The study and practice of medicine as a profession can consume and challenge your time, attention, energy, psyche and relationships. Most people emerge from medical training changed from who they were when they entered and even who they thought they would become. There will be efforts in both your training and work to mold you into a practitioner that adheres to protocols, standards of practice and the demands of productivity. Thus, it is important to establish and maintain a core of individuality and personal integrity before being thrust into the gauntlet of your medical training. This can be done in a variety of ways, some covered in other posts on extra-curriculars, time-management, etc. For me, Aikido was a vital part of my survival from graduate school through medical training and into my medical practice.
Aikido is a Japanese martial art that is often translated “The Way of Harmony of the Spirit”. It emphasizes dynamic movements that promote self-defense while also protecting the attacker from injury. This is done by redirecting the opponent’s attacking momentum with various throws, joint locks and pinning techniques. It places emphasis on the development of internal as well as physical integrity and character. For me, as a prospective physician/healer, Aikido was a means of transcending the conflict of wanting to improve the health and well-being of others by not practicing aggressive techniques such as kicking or punching typical of most martial arts. Aikido was not only a source physical exercise but taught me different non-physical aspects of balance and flexibility. It also provided opportunity to escape the mental exercise of study; to get outside of my head and into a world of sensing, feeling, moving, anticipating. Thus, practice in the dojo became a metaphoric laboratory for my life outside of the dojo, including my medical training.
There are three philosophical principles taught in Aikido: Agatsu, Masakatsu and Katsuhyabi. Agatsu means ‘victory over one’s self’. The true source of most conflict you experience is the conflict within yourself. The most difficult opponent to achieving success is your self — your ego, your dark-side motivations and weaknesses. In the end, Aikido was an active means of dealing with my internal conflicts and becoming more clear about my perceptions, desires and goals. In order to help others, I had to help myself become the best person I could be. I learned to see myself in others and then help them to achieve their highest potential in health.
Masakatsu means ‘true victory’ or ‘correct style or method of victory’. This does not mean that there is only one correct answer to every problem. Rather, in a spiritual sense, it means that victory will always be achieved if the intention and purpose of our actions are to harmonize with the world around us. If we practice a particular technique the same way every time, we may become very skilled, but only with that one partner in that one situation. The same is true for the practice of medicine. One treatment may not work will for all patients nor can you treat any one condition the same way in every patient. Dr. Albert Schweitzer said this in another way, “The method to unite a man of active existence and the world is for him not to live for himself, but to regard himself and all creation that comes in contact with him as one body. He experiences this destiny within himself and gives all the assistance he can to others. Thus, when one advances the life of another and gives assistance with one’s own power, one feels the taste of the utmost happiness within one’s self.”

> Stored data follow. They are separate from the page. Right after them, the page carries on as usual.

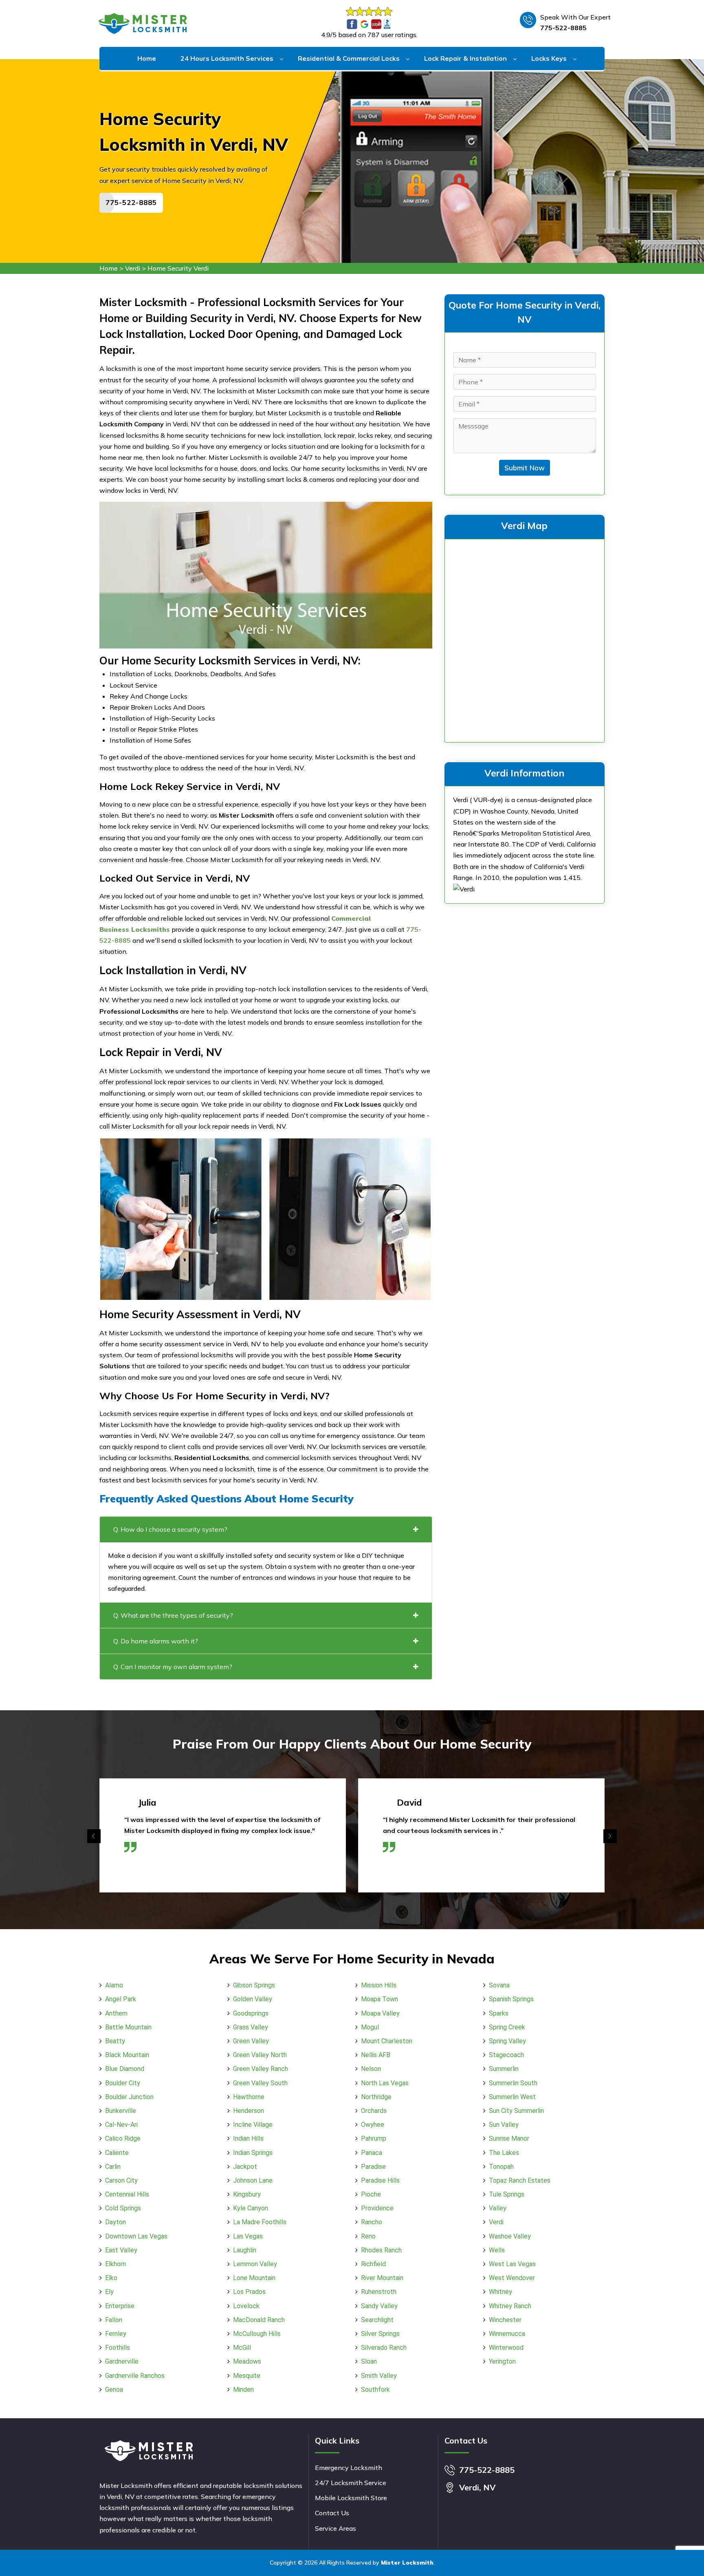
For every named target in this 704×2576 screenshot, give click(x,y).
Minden (243, 2389)
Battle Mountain (128, 2027)
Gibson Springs (254, 1985)
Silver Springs (380, 2334)
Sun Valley (504, 2124)
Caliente (117, 2153)
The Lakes (504, 2153)
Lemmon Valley (255, 2264)
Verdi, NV (477, 2487)
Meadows (247, 2361)
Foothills (117, 2347)
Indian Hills (248, 2138)
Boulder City (122, 2083)
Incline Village (253, 2124)
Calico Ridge (123, 2138)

Katsuhyabi means ‘early victory’ or ‘victory faster than light’. If we wait for conflicts to occur, then we are already on the defensive. Rather, our efforts and awareness should be directed toward anticipating and preventing problems before they occur. Clearly, this is important in your premedical studies and application process to training programs. You are trying to correct your deficiencies and weakness to become the best applicant you can and, in turn, the best physician you can. Similarly, the goal of the optimal physician is to empower their patients to prevent ‘dis-ease’ before it occurs and to foresee the complications of any treatment plan you may recommend.
So, should Aikido training be a pre-requisite for medical school or even yet another elective for medical training? Of course not. I am not even advocating that Aikido is a martial art for everyone or a practice that surpasses others. My intention is simply to provide one example of intentionally finding some practice outside of medicine that creates and reinforces in you a sense of wholeness, individuality, meaning, creativity and integrity. Whatever that practice is, I guarantee it will bring some sense of refuge and fulfillment that medicine alone will not.